Package Frequently Asked Questions

### Implementing and interpreting chunk tests / contrasts

Contrasts are differences in some transformation of predicted values—either a single difference or a series of differences that may or may not be multiplicity-adjusted (for confidence intervals). These are obtained with the `contrast.rms`

function (`contrast`

for short) and detailed examples may be obtained by typing `?contrast.rms`

at the console. Chunk tests are multiple parameter (multiple degree of freedom tests). There are two main ways to obtain these composite tests:

- Fitting a full model and a submodel and getting a likelihood ratio test (e.g., using the
`lrtest`

function) to test the difference between models, which tests for the joint importance of all the variables omitted from the smaller model. - Using the
`anova.rms`

function (short name`anova`

).

There are two main types of “chunks” used by `anova.rms`

:

- Testing the combined impact of all the components of a predictor that requires more than one parameter to appear in the model. Examples: combined effect of k-1 indicator variables for a k-category predictor; combined effects of linear and nonlinear pieces of a splined continuous predictor. This is done automatically by
`anova(fit)`

. - Testing the combined impact of multiple predictors. This is done by running for example
`anova(fit, age, sex)`

to get a combined test—a test of H_0: neither age nor sex is associated with Y. Any interaction terms involving age and sex are automatically included in the test as are any nonlinear terms for age.

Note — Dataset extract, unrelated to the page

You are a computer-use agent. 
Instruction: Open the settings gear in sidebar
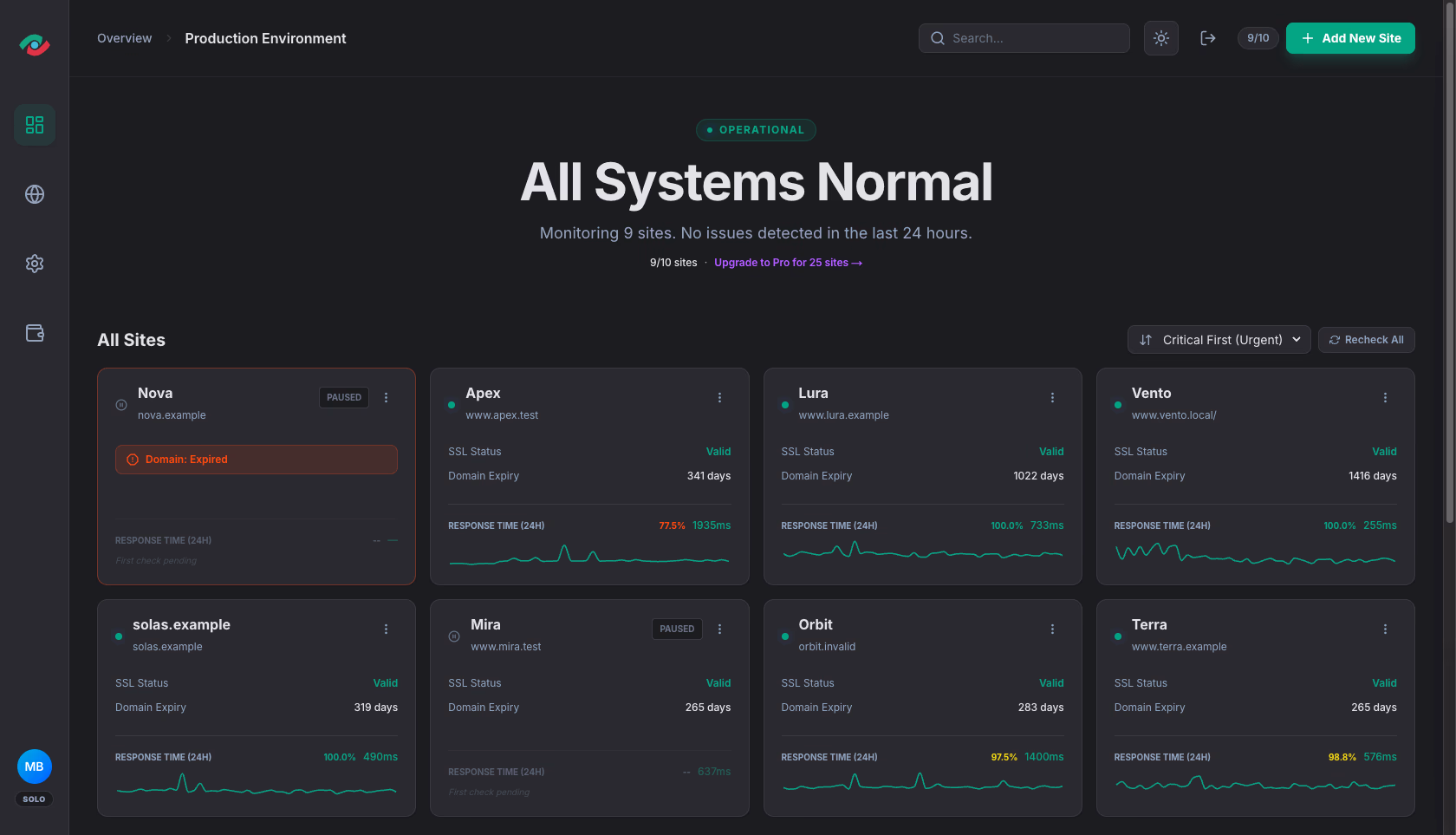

### Difference between standard R modeling functions and the corresponding `rms`

functions — when to use one or the other?

`rms`

fitting functions exist for many of the most commonly-used models. Some of them such as `lrm`

and `orm`

are more efficient than standard R function counterparts. The `rms`

functions give rise to automatic tests of linearity from `anova`

and much easier-to-do model validation using resampling methods. `rms`

functions make graphics of predicted values, effects, and nomograms easier to make. They also allow you to use `latex(fit)`

to state the fitted model algebraically for easier interpretation.

Some of the fitting functions such as `lrm`

and especially `orm`

run faster than built-in R functions. `rms`

functions also have `print`

methods that include statistical indexes that are tailored for the particular model such as R^2_\text{adj} and rank measures of predictive discrimination.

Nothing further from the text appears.